Dataset entries
+++++

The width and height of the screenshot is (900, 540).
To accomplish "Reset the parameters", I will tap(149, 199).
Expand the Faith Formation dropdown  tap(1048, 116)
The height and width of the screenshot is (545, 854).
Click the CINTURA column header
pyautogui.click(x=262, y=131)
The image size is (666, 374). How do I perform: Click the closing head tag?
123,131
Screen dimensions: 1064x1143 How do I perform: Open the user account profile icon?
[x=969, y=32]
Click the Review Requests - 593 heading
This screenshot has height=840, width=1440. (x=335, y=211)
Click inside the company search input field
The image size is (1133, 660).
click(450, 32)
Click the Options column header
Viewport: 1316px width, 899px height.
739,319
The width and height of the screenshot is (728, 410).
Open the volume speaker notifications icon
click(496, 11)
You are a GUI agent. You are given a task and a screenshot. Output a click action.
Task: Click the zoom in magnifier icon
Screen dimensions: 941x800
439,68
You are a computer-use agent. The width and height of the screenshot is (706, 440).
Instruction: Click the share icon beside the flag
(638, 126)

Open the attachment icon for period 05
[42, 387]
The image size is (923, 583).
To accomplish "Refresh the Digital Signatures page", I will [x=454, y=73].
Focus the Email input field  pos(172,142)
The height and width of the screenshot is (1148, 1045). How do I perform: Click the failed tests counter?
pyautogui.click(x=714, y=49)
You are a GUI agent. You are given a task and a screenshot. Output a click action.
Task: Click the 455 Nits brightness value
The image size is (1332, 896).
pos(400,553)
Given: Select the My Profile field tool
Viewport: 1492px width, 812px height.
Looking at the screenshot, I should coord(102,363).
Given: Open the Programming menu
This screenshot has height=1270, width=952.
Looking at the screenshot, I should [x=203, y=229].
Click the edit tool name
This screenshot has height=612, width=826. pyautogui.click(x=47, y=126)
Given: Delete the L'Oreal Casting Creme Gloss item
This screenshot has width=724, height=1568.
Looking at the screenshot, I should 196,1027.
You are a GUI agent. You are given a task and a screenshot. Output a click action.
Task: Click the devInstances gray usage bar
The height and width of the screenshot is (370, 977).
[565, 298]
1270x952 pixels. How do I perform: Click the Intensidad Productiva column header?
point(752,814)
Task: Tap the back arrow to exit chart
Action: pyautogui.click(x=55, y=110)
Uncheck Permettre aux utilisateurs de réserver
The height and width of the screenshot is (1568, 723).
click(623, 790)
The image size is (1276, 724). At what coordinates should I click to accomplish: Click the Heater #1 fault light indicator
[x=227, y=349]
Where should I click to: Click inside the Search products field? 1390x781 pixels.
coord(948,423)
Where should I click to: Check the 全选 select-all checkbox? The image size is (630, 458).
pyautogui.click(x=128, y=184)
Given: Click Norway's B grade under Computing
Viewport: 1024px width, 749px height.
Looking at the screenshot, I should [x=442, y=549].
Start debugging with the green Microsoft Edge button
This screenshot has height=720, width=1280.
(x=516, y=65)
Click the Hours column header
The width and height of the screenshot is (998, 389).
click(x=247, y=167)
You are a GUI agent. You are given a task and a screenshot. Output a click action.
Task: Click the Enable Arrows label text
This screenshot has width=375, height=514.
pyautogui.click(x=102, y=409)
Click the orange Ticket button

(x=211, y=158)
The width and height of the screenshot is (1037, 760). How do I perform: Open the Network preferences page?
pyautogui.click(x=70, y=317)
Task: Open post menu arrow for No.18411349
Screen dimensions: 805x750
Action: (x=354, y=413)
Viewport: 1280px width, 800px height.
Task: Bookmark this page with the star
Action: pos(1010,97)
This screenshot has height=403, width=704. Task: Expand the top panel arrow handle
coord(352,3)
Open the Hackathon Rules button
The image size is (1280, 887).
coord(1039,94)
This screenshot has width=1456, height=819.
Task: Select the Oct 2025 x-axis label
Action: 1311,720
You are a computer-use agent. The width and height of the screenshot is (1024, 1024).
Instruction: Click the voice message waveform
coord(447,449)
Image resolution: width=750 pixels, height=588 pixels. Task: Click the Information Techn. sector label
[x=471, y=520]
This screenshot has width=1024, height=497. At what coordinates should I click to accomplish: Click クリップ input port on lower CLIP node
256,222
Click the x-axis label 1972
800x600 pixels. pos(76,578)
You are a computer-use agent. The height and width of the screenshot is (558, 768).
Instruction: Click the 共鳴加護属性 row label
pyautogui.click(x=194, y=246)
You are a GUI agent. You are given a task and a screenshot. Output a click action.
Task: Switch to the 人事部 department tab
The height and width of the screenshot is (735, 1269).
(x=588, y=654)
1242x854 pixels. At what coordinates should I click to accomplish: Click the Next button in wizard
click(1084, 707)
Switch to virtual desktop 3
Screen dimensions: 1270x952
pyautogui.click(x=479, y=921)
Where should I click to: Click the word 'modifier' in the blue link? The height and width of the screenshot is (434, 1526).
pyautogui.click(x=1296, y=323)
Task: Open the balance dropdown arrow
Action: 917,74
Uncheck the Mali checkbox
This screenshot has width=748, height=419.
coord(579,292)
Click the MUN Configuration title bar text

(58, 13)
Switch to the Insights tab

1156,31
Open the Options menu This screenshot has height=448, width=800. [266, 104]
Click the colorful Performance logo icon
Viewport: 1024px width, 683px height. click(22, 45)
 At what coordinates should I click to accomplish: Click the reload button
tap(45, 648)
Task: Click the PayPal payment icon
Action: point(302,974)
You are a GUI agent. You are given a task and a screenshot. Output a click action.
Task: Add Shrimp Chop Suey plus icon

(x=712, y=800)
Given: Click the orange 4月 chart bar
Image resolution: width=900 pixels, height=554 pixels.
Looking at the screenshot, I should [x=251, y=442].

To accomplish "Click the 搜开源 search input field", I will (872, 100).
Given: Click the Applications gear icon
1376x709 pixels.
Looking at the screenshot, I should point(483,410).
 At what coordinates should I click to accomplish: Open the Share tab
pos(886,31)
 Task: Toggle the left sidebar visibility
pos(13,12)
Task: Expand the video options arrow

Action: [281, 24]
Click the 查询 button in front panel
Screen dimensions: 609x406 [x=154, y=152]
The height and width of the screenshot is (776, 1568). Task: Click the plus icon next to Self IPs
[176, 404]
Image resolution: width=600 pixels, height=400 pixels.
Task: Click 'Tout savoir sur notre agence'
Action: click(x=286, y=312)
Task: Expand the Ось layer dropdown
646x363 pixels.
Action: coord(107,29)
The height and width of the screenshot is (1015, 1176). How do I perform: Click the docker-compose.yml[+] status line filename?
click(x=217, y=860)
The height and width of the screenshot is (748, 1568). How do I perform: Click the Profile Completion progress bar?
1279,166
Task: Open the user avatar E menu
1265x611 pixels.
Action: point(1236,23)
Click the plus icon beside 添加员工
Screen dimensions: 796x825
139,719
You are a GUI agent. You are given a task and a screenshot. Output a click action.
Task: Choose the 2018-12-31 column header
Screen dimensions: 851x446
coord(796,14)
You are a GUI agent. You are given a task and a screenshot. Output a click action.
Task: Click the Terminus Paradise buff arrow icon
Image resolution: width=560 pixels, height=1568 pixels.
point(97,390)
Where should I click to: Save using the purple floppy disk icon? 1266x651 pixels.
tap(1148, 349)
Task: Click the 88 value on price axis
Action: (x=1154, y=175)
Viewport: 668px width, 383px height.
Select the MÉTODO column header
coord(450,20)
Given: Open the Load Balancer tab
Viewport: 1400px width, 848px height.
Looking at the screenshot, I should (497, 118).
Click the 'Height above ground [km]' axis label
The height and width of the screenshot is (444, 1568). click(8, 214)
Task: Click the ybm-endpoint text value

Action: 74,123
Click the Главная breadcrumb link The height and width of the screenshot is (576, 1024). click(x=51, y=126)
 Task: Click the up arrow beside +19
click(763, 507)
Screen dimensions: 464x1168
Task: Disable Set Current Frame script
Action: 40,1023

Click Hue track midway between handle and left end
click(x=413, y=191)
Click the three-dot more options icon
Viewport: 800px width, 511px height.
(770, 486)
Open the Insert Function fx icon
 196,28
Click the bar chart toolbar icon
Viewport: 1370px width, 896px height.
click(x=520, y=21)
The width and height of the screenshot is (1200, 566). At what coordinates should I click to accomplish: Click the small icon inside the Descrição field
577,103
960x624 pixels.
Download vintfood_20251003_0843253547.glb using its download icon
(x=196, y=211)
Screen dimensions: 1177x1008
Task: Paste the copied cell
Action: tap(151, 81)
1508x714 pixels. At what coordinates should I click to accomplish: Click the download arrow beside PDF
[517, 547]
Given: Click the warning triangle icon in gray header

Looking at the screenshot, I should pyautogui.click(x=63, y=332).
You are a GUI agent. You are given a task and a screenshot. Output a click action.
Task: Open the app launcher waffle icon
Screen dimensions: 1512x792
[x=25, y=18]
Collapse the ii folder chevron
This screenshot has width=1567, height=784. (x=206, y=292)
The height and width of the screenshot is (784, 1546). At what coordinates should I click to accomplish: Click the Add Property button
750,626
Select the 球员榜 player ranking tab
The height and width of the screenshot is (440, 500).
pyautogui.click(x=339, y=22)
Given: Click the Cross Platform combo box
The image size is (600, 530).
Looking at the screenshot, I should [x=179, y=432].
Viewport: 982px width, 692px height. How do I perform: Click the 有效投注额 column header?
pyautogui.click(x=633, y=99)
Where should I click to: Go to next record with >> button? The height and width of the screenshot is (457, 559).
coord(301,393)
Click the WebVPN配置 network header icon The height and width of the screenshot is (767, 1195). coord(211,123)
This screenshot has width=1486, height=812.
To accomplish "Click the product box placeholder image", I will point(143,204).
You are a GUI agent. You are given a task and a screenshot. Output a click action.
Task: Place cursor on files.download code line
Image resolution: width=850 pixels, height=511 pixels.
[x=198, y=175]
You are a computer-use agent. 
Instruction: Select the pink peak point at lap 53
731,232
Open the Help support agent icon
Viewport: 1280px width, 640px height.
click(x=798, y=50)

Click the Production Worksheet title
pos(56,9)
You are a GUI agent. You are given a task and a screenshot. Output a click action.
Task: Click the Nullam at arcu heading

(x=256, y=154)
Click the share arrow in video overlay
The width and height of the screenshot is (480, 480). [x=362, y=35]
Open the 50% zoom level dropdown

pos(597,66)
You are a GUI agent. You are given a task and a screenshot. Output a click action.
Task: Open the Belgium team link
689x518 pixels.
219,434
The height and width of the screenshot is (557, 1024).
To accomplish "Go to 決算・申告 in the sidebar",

+++++

◆ Your assignment ◆
Please determine how many lines in the entries contain the word "will" and reply with that figure alone.

◆ Result below ◆
4